In the records below, find each line with "click" and copy it.
(Beginning of The data)
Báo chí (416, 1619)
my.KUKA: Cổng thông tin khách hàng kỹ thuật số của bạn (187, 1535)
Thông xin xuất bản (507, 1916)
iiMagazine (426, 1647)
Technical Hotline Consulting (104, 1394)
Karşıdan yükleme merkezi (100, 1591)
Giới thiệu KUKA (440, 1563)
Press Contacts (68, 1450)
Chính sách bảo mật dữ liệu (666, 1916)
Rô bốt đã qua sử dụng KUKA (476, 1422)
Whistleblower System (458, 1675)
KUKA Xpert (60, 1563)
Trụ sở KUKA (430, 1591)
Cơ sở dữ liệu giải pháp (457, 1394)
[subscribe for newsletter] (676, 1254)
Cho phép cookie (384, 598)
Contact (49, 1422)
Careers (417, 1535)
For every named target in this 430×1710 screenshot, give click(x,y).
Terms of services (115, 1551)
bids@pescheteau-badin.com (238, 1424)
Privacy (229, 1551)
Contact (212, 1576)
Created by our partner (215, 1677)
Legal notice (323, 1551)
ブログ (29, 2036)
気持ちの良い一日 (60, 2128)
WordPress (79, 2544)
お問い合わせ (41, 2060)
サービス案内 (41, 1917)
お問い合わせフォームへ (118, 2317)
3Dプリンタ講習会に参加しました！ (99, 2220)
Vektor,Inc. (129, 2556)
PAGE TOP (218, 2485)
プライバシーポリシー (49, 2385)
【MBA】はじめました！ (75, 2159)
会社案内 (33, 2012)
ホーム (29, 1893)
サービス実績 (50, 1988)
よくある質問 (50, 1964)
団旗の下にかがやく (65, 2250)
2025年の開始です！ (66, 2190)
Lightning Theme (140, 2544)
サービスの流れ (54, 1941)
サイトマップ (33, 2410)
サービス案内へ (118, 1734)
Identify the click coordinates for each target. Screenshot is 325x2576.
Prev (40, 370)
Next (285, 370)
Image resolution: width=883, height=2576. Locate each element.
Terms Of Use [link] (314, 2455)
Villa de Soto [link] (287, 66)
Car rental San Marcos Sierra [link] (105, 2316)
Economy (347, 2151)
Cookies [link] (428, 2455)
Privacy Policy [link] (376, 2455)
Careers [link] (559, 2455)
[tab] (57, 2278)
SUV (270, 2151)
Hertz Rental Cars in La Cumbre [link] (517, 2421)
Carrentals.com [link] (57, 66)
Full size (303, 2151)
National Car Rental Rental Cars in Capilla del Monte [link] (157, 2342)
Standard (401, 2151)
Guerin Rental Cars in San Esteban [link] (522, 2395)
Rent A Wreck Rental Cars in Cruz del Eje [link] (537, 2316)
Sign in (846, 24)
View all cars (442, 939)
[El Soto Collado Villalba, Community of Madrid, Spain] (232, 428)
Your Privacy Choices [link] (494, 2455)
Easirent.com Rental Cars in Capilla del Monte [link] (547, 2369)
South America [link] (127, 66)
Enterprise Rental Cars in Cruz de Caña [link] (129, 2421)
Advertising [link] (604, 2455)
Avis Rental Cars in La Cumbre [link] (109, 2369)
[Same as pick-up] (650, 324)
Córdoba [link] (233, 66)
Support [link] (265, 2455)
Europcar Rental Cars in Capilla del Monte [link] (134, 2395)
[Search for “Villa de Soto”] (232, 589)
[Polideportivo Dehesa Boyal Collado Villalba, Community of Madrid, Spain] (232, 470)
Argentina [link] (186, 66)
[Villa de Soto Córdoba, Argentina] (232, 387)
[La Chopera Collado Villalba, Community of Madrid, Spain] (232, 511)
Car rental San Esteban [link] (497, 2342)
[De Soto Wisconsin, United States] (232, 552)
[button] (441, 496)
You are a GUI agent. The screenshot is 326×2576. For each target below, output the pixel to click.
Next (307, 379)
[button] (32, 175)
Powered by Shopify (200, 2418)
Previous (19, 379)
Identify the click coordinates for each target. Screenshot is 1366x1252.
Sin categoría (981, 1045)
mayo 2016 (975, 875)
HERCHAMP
(End of The data)
Answer to the problem:
For every named target in this 430×1710 screenshot, give click(x,y).
Identify the click coordinates for each target. Screenshot is 325x2576.
You are a GUI agent. The screenshot is 326×2576. For each target below, output the pixel to click.
Identify the click coordinates for each target. Screenshot is 1366x1252.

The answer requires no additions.